"""
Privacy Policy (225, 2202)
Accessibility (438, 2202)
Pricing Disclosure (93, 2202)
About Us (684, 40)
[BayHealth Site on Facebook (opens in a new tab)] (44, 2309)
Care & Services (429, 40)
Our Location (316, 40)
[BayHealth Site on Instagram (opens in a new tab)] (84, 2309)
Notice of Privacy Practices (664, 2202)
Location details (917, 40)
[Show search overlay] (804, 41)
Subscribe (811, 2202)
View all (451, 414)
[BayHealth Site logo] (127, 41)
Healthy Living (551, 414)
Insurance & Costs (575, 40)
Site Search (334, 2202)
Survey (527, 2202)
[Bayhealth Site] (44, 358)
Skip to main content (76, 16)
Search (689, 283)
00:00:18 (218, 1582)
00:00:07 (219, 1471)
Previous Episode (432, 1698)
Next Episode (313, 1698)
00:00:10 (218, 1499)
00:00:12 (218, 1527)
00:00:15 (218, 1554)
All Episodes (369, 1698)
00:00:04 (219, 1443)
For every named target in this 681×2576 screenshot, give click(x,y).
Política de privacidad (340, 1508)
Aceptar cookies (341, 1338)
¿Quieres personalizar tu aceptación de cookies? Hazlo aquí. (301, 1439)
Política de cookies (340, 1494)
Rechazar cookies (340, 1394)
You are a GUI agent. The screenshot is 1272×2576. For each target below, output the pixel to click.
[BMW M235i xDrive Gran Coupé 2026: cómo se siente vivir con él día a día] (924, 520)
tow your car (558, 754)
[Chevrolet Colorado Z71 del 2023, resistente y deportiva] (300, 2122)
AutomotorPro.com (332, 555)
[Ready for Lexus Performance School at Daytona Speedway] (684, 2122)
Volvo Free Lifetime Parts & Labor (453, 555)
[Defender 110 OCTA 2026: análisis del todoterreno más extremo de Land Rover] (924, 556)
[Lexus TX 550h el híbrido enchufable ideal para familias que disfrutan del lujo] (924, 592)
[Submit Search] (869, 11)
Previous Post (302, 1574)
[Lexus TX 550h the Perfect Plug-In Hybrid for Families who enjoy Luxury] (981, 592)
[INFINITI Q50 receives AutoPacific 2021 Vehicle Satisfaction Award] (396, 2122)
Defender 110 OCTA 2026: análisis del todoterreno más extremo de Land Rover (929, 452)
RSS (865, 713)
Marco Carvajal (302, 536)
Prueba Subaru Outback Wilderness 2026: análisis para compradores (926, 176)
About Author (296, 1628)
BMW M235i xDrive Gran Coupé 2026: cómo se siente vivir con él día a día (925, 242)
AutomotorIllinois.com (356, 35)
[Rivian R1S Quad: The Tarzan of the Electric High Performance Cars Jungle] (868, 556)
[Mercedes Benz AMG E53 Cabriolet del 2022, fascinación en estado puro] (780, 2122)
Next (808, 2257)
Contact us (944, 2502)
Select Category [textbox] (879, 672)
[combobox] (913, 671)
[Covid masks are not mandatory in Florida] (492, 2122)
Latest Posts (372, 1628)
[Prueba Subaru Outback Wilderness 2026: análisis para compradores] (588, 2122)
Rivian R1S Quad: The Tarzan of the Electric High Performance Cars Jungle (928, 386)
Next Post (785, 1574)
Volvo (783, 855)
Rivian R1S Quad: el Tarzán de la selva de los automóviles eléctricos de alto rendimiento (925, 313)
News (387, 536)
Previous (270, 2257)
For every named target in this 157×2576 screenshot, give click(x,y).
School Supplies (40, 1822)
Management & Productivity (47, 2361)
"""
In the entries above, find each line with the word "Coupé" and copy it.

[BMW M235i xDrive Gran Coupé 2026: cómo se siente vivir con él día a día] (924, 520)
BMW M235i xDrive Gran Coupé 2026: cómo se siente vivir con él día a día (925, 242)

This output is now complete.